Roza Metina: Asimilasyon çarkına karşı güçlü kalem şart!

  • 09:05 8 Aralık 2019
  • Kültür Sanat
Medya Üren
 
DİYARBAKIR - “Tiliya Qereqûçkê” adlı şiir kitabıyla okuyucuları ile yeniden buluşan yazar ve gazeteci Roza Metina, son zamanlarda Kürtçe diline yönelik artan baskılara dikkat çekerek, buna karşı Kürt dili ve edebiyatının güçlendirilmesi gerektiğini söylüyor. Roza, bu nedenle herkesin Kürt edebiyatını sahiplenmesinin önemini vurgulayarak, “Asimilasyon çarkına karşı güçlü kalem şart” diyor. 
 
Kürt dili ve edebiyatı üzerine çalışmalarıyla bilinen yazar ve gazeteci Roza Metina’nın üçüncü şiir kitabı “Tiliya Qereqûçkê” ( Serçe Parmak) baskıya verildi.  İlk olarak 2015 yılında “Hêviyên Dilazad” adlı şiir kitabı ile okuyucuları ile buluşan Roza’nın ayrıca çocukların dil eğitimine katkıda bulunmak amacıyla “Sêgoşe û Çargoşe (Üçgen ve Kare)” adlı bir hikaye kitabı da bulunuyor. 
 
Rojava Kısa Öykü Yarışması, Hüseyin Çelebi, Deniz Fırat ve Şerzan Kurt adına yapılan şiir ve öykü yarışmalarında ödüllere layık görülen Roza aynı zamanda PEN yönetiminde ve Amed Şiir Grubu’nda yer alıyor. 
 
Son kitabı “Tiliya Qereqûçkê” ilişkin değerlendirmelerde bulunan Roza, bu kitabı ile özgür yaşama dikkat çektiğini söylüyor.
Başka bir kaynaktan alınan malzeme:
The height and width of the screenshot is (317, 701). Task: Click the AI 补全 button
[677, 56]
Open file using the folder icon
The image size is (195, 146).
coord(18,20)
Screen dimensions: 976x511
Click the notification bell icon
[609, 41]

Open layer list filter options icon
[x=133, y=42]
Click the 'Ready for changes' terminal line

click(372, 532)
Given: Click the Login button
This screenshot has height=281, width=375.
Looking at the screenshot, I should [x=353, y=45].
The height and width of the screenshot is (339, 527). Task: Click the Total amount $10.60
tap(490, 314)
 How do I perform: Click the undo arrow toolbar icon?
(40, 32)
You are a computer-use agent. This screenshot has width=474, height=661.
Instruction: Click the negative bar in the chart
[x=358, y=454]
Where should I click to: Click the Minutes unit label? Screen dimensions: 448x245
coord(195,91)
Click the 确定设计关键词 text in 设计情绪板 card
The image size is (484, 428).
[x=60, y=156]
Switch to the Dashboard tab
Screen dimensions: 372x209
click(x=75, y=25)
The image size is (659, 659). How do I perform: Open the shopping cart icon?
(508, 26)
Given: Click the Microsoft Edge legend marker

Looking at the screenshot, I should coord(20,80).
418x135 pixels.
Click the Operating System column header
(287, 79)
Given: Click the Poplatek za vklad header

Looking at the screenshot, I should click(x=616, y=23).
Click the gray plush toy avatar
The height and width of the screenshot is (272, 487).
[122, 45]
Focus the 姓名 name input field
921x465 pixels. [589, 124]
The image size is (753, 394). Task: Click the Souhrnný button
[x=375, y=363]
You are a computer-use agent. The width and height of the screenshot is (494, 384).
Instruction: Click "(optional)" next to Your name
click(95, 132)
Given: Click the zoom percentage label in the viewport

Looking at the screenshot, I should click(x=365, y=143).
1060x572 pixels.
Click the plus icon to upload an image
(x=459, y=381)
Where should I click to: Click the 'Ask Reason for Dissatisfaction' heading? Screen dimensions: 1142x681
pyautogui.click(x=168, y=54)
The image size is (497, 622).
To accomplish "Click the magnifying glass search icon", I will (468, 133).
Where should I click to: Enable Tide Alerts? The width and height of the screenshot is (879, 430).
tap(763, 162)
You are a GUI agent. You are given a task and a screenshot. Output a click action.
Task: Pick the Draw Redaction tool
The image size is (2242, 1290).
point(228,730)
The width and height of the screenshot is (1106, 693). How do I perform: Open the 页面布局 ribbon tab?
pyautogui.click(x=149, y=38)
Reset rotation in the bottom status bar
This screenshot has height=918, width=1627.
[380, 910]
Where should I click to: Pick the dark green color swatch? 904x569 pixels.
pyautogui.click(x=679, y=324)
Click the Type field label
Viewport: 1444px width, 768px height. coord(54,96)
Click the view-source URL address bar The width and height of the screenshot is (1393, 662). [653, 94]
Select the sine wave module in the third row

Roza, “Şiir Kürt edebiyatı için önemli bir noktada duruyor. Şiir yazdığımda kendimi özgür hissediyorum. Dilin gelişimi için şiir önemli bir rol ve misyon üstleniyor. Kürtçe kitap yazan her yazar kalemiyle ana dile hizmet etmeli. Ben de yazdıklarımla Kürt dili ve edebiyatına hizmet ediyorum ve dilimi koruyorum” diye belirtiyor.  
 
‘Asimilasyona karşı Kürt edebiyatını geliştirmeliyiz’
 
Yazdığı şiirlere ilişkin ise Roza şu ifadeleri kullanıyor: “Şiir insanların farklı duygu ve hayallerini ifade etme aracıdır. Şiir benim için çok önemli. Şiir yazdığımda yaşamım özgür oluyor. Özellikle Kürtçe yazdığımda sonsuz özgürlüğe kavuşuyorum. Bizler biliyoruz ki dilimiz ve edebiyatımıza yönelik büyük bir asimilasyon politikası uygulanıyor. Bu nedenle bu politikalara karşı Kürtçe edebiyatı geliştirmek ve yazmak bir mücadele alanıdır. Bu mücadele alanını geliştirmek için de Kürtçe şiir, masal yazmak önemli. Ben de Kürtçe dili üzerindeki baskı ve sindirmelere karşı Kürtçe yazarak tepki gösteriyorum. Bu tepkim anadilimin yasaklanmasına karşıdır ve tüm şiirlerimi Kürtçe yazıyorum.” 
 
‘ Yasaklı tarihimize değindim’
 
Kürt dili üzerindeki asimilasyona dikkat çeken Roza şöyle devam ediyor: “’Tiliya Qereqûçkê’ ( Serçe Parmak) kitabında yasaklı olan Q, X ve W harflerine değindim. Aynı zamanda Kürt tarihine ve sistem tarafından hedef alınan kültürel dokuları ve Kürt kadınını işledim. Hasankeyf’in talanına da yer verdim. Mezopotamya toprakları üzerinde eksik olmayan baskılar bana ilham kaynağı oldu. Bizler kalemi elimize aldığımızda yaşamımızdan ve tarihimizden feyz alırız. Bu tarihimizi de ana dilimiz ile daha çok anlamlandırıyoruz. Eğer asimilasyon çarkı karşısında güçlü bir duruş sergilemezsek varlığımız ve kimliğimizden uzak kalırız.”
 
‘Kürtçe okuma ve yazmanın çoğalması lazım’
 
Son zamanlarda kültür, sanat ve edebiyata karşı bir yönelim söz konusu olduğuna değinen Roza, son olarak, “Kürtçe okumanın ve yazmanın çoğalması lazım. Yaşamımızın ipi elimizde olması ve edebiyatımıza sahip çıkmamız önemlidir. Sağlam bir kalemle asimilasyondan kurtulabiliriz” diyor.